Two other articles in this volume are focused on two biological processes of great importance, the mechanisms at work in synapses and the meiotic division, using different species of tunicate as models. In the first one, Coppola and collaborators [
8] studied the expression of the Rab3 interacting molecule-binding protein (
Rimbp) gene and its expression regulation through the identification of the genetic regulatory elements present in its genomic locus. This work highlights different expression domains for each
Rimbp isoform in the nervous system of
C. robusta larvae and will certainly help to understand the function of this family of genes in the context of ascidian embryogenesis. In the second article, McDougall and collaborators [
4] studied the process of polar body formation during the meiosis process in
P. mammillata. The results obtained show that the first polar body becomes tethered to the fertilized egg
via the second polar body, indicating that the site of first polar body cytokinesis precisely directs the site of the second polar body emission. This process is studied in detail, showing how powerful the use of invertebrate animal models can be in providing an in-depth understanding of general biological processes.
However, before such in-depth studies can be performed, it is first necessary to develop sufficient technical approaches in these unconventional animal models. In this sense, Su and collaborators [
7] present here a protocol developed in amphioxus (
Branchiostoma floridae) for genome editing using the CRISPR/Cas9 technique, which allows obtaining clear KO phenotypes in the F0 of this interesting animal model.
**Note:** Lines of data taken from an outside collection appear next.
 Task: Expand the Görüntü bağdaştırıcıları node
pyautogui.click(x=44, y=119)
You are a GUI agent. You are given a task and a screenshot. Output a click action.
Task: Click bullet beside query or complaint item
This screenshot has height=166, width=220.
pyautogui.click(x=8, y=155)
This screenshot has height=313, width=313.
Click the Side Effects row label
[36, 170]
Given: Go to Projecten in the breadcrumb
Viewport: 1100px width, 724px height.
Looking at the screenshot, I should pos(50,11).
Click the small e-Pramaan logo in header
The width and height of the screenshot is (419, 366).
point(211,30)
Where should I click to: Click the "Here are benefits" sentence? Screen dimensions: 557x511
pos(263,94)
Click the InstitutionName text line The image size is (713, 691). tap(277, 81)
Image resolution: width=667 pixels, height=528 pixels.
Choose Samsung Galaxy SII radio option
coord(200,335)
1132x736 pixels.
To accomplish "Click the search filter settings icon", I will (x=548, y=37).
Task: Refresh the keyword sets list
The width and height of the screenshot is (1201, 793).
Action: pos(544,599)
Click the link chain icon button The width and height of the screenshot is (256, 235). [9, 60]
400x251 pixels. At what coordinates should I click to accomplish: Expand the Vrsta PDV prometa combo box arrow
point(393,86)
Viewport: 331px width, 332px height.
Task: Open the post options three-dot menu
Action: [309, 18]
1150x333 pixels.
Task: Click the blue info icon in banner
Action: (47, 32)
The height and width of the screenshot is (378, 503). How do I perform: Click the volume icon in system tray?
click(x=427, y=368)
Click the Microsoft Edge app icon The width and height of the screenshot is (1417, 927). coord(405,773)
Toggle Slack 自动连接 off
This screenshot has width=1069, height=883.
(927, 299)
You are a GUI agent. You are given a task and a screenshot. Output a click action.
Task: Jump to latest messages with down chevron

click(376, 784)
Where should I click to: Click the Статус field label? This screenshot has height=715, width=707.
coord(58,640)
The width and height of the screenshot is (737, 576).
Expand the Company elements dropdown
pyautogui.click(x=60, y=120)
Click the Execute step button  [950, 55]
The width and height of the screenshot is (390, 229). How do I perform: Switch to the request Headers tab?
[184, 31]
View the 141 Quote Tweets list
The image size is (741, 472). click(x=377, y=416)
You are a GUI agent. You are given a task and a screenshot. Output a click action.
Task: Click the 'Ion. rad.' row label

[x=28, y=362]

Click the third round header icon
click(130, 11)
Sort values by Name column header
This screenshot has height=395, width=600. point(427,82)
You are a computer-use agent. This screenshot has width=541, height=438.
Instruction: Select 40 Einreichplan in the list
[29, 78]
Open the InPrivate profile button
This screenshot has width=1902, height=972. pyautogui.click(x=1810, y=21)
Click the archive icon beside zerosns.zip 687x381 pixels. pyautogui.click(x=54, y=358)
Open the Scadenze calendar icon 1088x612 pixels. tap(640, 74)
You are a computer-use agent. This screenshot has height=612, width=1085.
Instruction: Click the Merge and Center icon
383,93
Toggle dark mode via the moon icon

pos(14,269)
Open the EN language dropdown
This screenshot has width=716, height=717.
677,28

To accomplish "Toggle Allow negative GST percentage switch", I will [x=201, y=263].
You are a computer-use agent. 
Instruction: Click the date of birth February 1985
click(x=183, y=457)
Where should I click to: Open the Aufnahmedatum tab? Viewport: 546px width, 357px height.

Finally, two review articles complete this volume. The first one, by Hudson and Yasuo [
10], focuses on the formation of the chordate central nervous system. Although it is usually thought that in vertebrates it derives from ectoderm cells, the posterior central nervous system (CNS) develops from cells that are neuromesodermal progenitors and that can hence also develop into mesodermal structures. In ascidians, most of the CNS derives from precursors that also give rise to mesodermal tissues, and the authors review here the current knowledge on this subject and on the link between antero-posterior patterning and neural fate acquisition. The second review, by Picard and collaborators [
11], presents the different modes of reproduction and sex determination systems in invertebrates, highlighting the impressive collection of possibilities in these animals and, most importantly, the ease and evolutionary speed at which changes between different types of sex determination occur in close evolutionary lineages.
In conclusion, we hope that this modest collection of articles, presenting different aspects of invertebrate animal model research, will convince the readers of the importance of developing experimental techniques and approaches allowing a better understanding of animal biodiversity and the biological functions that such diversity harbours.